Sophie-Claire: In 2004 the Ministry of Social Development established Settling In, an initiative to help migrants settle successfully in New Zealand. As our migrant population grew in diversity and became more visible in our social landscape, it soon became apparent to the leaders of our country that it was important to understand the human, social and institutional challenges faced by the new members of our local communities as they began their new lives in various towns across New Zealand.

Isolation, the practical aspects of settling into a new community and making friends were three of the issues identified. In response, the first Settling In supported Newcomers Network was set up under the auspices of the Nelson Multicultural Council in 2006. People saw the value of the network and the idea spread throughout New Zealand. While Ashburton had actually launched a Newcomers Network in 2002; possible the first one in New Zealand, our community recognized the need to expand the reach of our network in order to better support the growing number and growing ethnic and cultural diversity of our community as a whole. Safer Ashburton; Ashburton’s non-profit community organization dedicated to keeping families safe by enabling them to engage with their community, took a key leadership role in bringing the Mid Canterbury Newcomers Network up to a new level.

Over the years and through the dedicated leadership of several coordinators and the work of passionate volunteers, the Mid Canterbury Newcomers Network has grown into a dynamic, community-led and community-driven organization and developed a 300+ person strong network of friends, community contacts, cultural ambassadors and grass-roots community leaders and initiatives that contribute at different levels of community building and organising. We support newcomers who have come from all over New Zealand and the rest of the world who have chosen to settle into Mid Canterbury. We are a starting point of sorts for them. Whether they have come from Christchurch, Whangarei, India, Japan or Scotland, we help new members of our community navigate the practical aspects of moving into a new place, offer an ear, an occasional shoulder and through social events we build and strengthen our community therefore encouraging newcomers to engage with the wider Ashburton community.

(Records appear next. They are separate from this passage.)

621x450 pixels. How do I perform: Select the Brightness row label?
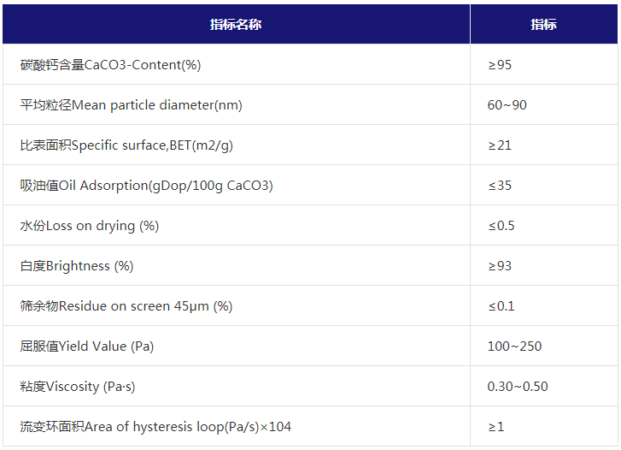click(77, 266)
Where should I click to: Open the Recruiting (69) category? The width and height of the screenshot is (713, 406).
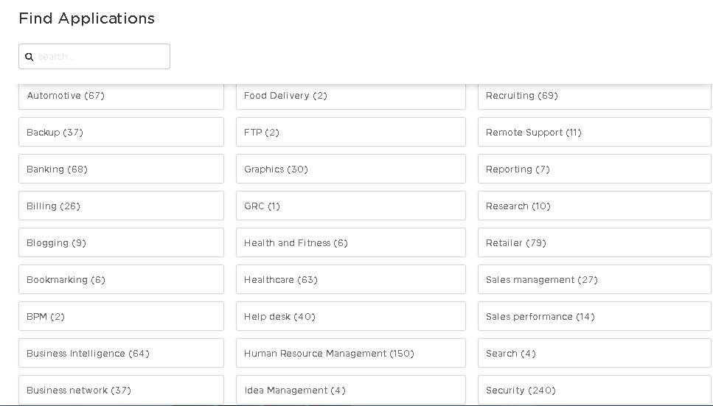pos(594,96)
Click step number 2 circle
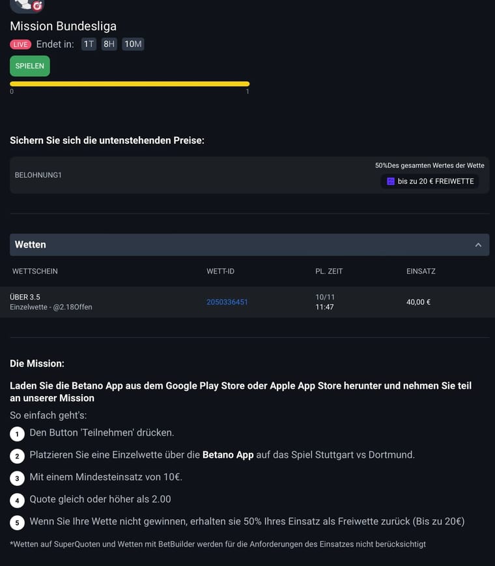Viewport: 495px width, 566px height. [17, 456]
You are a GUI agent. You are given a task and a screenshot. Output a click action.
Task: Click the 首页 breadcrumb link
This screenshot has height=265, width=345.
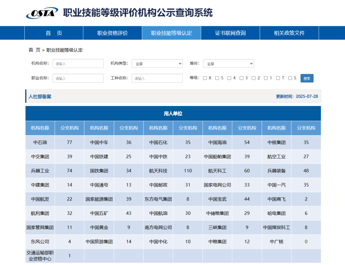click(x=35, y=50)
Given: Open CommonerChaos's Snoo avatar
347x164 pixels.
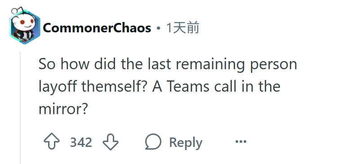Looking at the screenshot, I should point(24,26).
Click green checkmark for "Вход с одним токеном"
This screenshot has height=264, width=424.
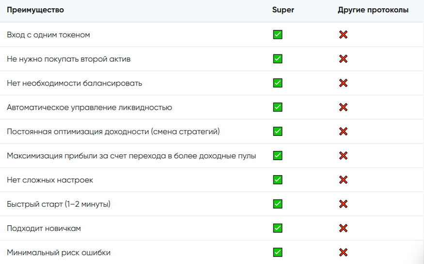click(x=278, y=35)
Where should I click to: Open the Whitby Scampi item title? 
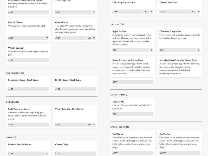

Please detail your involvement with the Network since last July? What major initiatives have you undertaken? How has been the experience so far? And what motivated you to take up this role?

Sophie-Claire: I joined Safer Ashburton and the Newcomers Network in July 2016. As a newcomer to Ashburton myself, having moved to New Zealand from Mauritius in 2011 and then from Christchurch to Ashburton in 2014, I experienced first-hand the difference that these two organisations made in my own settling in experience. I had recently graduated with a degree in Politics and Anthropology and when the role came up I saw in it an opportunity to not only utilize my degree but also become an active influencer and voice in a conversation I think is very important for us to have if we want to understand who we are in relation to others and build a more cohesive and respectful community.

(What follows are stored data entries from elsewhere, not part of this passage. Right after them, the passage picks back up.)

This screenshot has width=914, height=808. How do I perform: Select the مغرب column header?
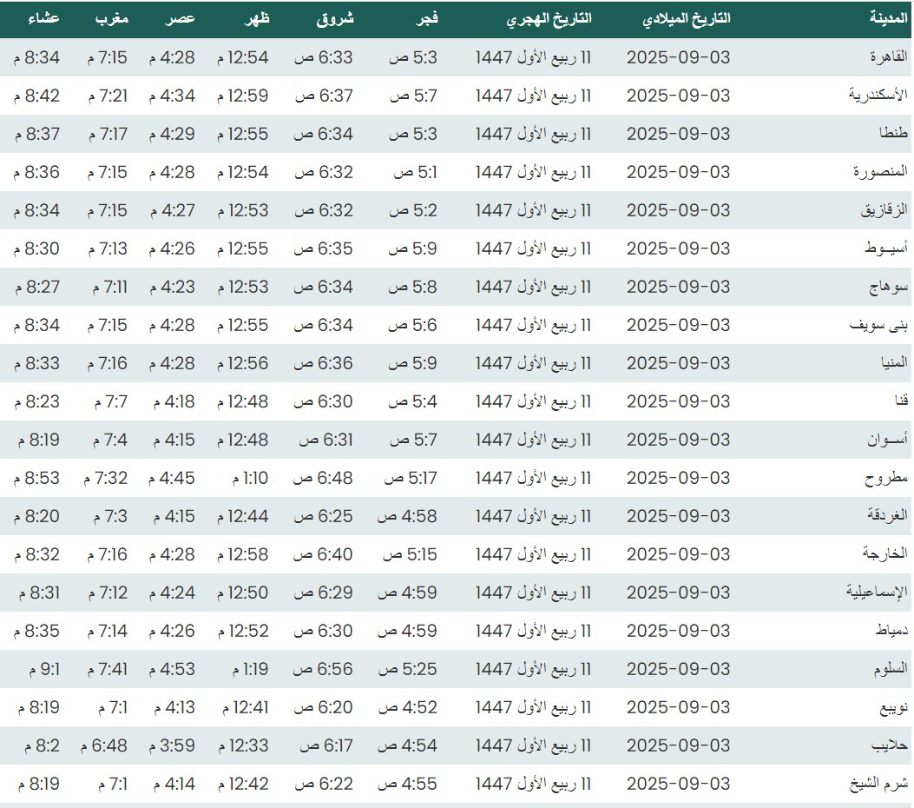[112, 18]
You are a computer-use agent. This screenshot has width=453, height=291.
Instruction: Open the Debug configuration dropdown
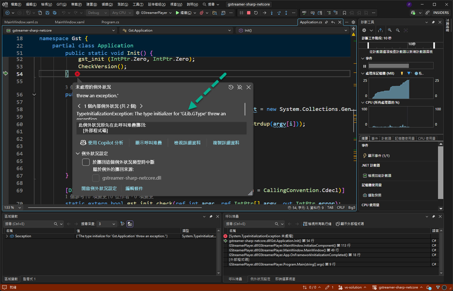(x=98, y=13)
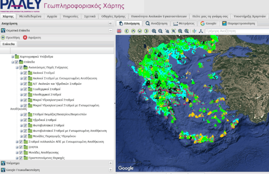Click the red Αφαίρεση remove icon

click(x=25, y=38)
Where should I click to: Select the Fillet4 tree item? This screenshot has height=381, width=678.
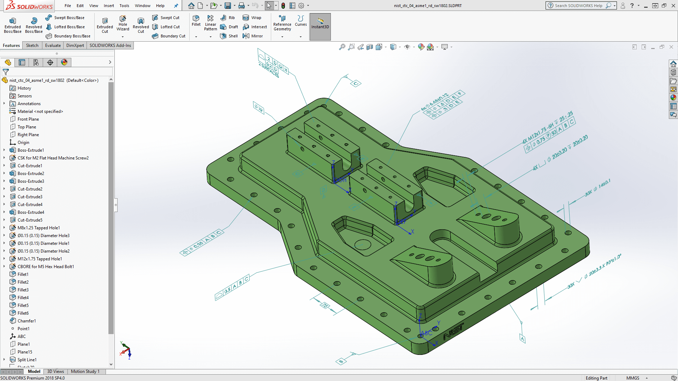pyautogui.click(x=23, y=297)
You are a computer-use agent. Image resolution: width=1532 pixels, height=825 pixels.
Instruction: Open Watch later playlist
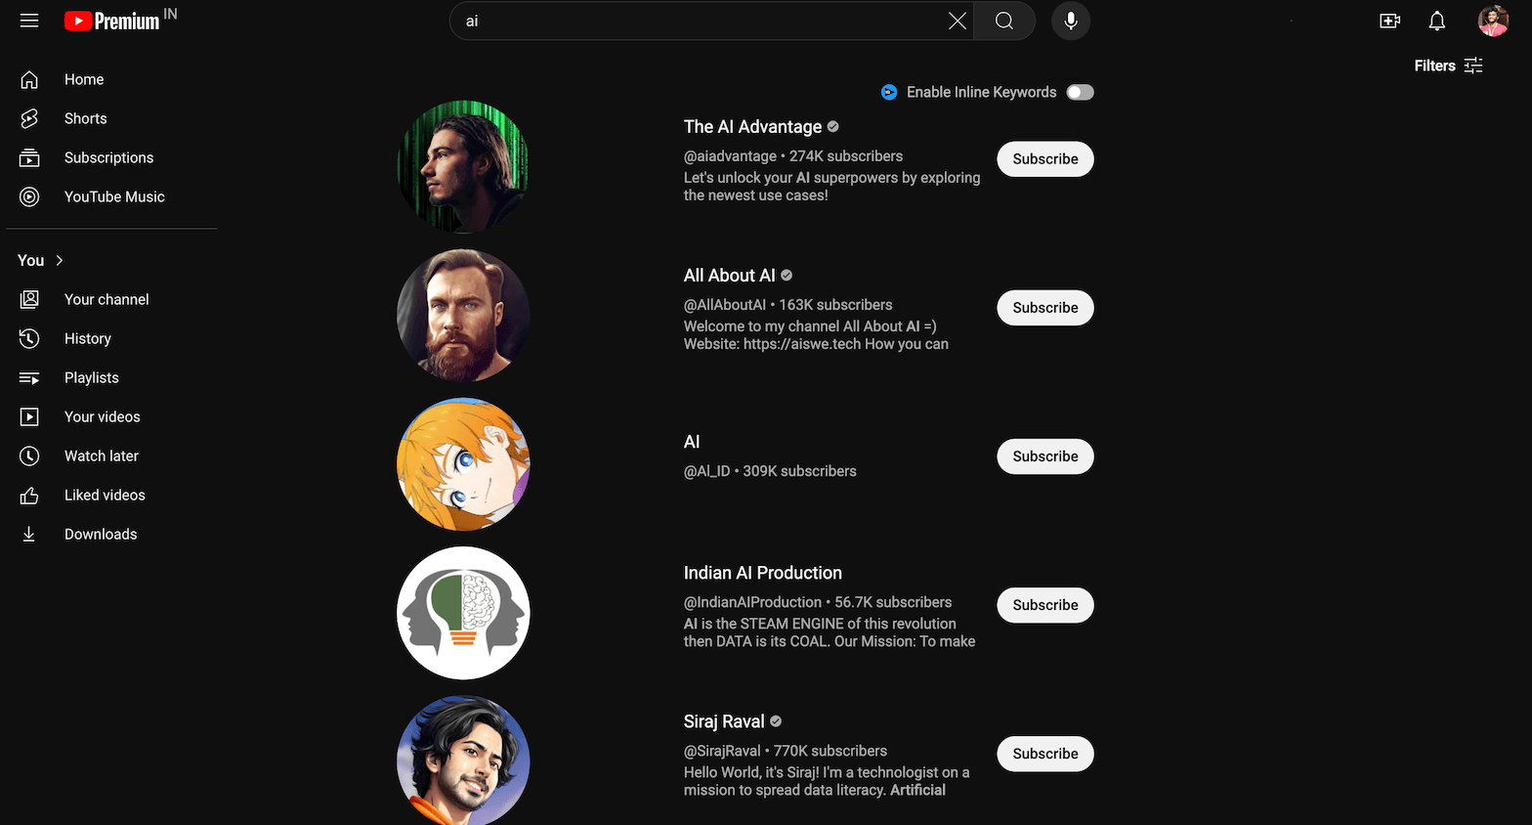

My role is very flexible and there is a lot of creative freedom in it. I identified five avenues which I thought I could use to strengthen our community and grow sustainably: social networking, community ownership, information, support and social critique. I organize social events which provide newcomers a space to connect and form relationships with others. I canvas the local community to encourage them to actively become part of the network, help welcome newcomers and share their local knowledge with them. I connect newcomers with information and resources which will support them in their transition. I provide general practical knowledge about the community, where to get support and also connect people other organisations which can provide further assistance in case of challenges and difficulties. Finally, I use my role as a platform to critique how we engage with newcomers and their stories as a community.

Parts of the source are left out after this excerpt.